Try it - Only one portion of the data is to be written out: from the line bearing "julio 2022 (15, 1260)" through the line bearing "enero 2016 (16, 1758)". Write it exactly as it appears.
Start of Block
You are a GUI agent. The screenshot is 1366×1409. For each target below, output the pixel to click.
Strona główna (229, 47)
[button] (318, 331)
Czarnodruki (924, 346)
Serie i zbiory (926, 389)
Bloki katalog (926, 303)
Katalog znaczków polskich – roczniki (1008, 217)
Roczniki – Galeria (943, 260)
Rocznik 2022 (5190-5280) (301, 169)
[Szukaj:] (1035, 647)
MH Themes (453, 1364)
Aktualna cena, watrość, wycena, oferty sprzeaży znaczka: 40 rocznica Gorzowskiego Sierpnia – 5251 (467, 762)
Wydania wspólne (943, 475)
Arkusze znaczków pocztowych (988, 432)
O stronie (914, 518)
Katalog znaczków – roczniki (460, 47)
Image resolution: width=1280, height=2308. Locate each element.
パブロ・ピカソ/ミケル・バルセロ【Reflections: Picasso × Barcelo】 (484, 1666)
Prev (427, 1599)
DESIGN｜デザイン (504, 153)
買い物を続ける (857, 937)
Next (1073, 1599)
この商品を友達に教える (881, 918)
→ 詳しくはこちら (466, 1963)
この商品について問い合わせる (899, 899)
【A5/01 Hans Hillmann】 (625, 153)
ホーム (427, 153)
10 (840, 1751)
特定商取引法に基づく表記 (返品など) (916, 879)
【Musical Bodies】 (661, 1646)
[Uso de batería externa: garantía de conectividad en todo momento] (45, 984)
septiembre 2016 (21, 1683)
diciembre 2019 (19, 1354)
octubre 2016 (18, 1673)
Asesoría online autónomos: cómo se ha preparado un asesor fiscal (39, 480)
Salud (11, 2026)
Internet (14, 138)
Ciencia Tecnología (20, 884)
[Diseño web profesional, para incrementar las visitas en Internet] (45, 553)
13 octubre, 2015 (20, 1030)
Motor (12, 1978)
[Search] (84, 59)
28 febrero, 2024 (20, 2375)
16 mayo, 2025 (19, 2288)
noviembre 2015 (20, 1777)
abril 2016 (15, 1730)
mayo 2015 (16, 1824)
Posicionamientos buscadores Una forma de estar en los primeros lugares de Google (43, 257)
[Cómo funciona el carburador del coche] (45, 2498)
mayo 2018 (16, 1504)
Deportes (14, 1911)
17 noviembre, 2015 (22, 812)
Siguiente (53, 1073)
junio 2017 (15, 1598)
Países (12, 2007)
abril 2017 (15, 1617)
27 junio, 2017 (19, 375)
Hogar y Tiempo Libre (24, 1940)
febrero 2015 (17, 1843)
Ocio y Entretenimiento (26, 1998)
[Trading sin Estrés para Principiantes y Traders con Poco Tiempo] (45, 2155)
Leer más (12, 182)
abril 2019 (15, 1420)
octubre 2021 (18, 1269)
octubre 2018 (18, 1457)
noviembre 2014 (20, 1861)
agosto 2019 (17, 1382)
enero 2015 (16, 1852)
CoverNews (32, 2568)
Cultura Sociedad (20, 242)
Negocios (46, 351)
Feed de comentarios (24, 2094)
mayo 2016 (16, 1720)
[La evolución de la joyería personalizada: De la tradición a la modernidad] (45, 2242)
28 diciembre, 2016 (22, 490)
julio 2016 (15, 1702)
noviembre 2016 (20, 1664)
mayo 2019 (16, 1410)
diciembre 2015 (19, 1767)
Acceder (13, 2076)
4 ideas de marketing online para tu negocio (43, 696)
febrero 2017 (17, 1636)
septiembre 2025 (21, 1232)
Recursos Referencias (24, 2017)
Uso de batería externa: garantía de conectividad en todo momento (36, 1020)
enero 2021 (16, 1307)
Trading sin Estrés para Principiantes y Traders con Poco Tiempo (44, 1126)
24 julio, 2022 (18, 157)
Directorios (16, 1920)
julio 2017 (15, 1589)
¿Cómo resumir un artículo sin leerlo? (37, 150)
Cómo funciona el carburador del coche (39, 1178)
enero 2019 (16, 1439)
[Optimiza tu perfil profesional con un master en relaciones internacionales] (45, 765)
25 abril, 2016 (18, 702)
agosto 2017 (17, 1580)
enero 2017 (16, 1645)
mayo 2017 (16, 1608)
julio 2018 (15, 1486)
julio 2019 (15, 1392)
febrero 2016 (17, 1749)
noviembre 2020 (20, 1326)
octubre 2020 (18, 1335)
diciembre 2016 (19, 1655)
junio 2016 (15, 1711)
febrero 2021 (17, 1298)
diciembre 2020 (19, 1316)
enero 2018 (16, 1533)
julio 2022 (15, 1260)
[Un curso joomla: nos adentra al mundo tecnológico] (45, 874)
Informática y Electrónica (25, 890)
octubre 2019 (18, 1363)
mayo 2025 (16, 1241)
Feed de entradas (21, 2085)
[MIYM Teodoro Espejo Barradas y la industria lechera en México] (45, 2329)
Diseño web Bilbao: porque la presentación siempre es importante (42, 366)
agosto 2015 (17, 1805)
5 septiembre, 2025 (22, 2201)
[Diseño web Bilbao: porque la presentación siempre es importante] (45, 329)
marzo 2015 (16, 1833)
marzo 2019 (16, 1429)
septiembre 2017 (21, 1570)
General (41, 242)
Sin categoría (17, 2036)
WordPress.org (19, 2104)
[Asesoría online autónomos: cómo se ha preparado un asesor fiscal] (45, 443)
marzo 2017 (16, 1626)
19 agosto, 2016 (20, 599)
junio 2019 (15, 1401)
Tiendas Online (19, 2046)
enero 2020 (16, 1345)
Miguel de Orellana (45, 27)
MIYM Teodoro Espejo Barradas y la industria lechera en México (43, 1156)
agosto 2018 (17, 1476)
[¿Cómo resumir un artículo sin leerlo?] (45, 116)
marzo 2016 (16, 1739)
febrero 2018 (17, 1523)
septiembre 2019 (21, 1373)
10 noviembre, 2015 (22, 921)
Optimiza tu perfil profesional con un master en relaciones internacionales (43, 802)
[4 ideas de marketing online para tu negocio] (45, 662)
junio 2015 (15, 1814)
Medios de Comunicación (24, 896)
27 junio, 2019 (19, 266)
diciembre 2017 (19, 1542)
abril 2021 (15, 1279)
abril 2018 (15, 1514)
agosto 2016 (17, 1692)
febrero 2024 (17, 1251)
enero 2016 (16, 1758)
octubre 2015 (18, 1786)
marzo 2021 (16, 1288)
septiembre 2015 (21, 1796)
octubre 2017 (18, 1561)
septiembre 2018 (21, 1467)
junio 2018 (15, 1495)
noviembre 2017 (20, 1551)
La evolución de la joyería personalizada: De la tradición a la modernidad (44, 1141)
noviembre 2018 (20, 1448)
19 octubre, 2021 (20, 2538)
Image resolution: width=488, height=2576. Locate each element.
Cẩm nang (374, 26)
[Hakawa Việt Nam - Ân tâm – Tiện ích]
End of Block
Result below -
julio 2022 (15, 1260)
[Un curso joomla: nos adentra al mundo tecnológico] (45, 874)
Informática y Electrónica (25, 890)
octubre 2019 (18, 1363)
mayo 2025 (16, 1241)
Feed de entradas (21, 2085)
[MIYM Teodoro Espejo Barradas y la industria lechera en México] (45, 2329)
Diseño web Bilbao: porque la presentación siempre es importante (42, 366)
agosto 2015 (17, 1805)
5 septiembre, 2025 (22, 2201)
[Diseño web Bilbao: porque la presentación siempre es importante] (45, 329)
marzo 2015 (16, 1833)
marzo 2019 (16, 1429)
septiembre 2017 (21, 1570)
General (41, 242)
Sin categoría (17, 2036)
WordPress.org (19, 2104)
[Asesoría online autónomos: cómo se ha preparado un asesor fiscal] (45, 443)
marzo 2017 (16, 1626)
19 agosto, 2016 (20, 599)
junio 2019 (15, 1401)
Tiendas Online (19, 2046)
enero 2020 (16, 1345)
Miguel de Orellana (45, 27)
MIYM Teodoro Espejo Barradas y la industria lechera en México (43, 1156)
agosto 2018 (17, 1476)
[¿Cómo resumir un artículo sin leerlo?] (45, 116)
marzo 2016 (16, 1739)
febrero 2018 (17, 1523)
septiembre 2019 (21, 1373)
10 noviembre, 2015 (22, 921)
Optimiza tu perfil profesional con un master en relaciones internacionales (43, 802)
[4 ideas de marketing online para tu negocio] (45, 662)
junio 2015 (15, 1814)
Medios de Comunicación (24, 896)
27 junio, 2019 (19, 266)
diciembre 2017 (19, 1542)
abril 2021 (15, 1279)
abril 2018 (15, 1514)
agosto 2016 (17, 1692)
febrero 2024 (17, 1251)
enero 2016 (16, 1758)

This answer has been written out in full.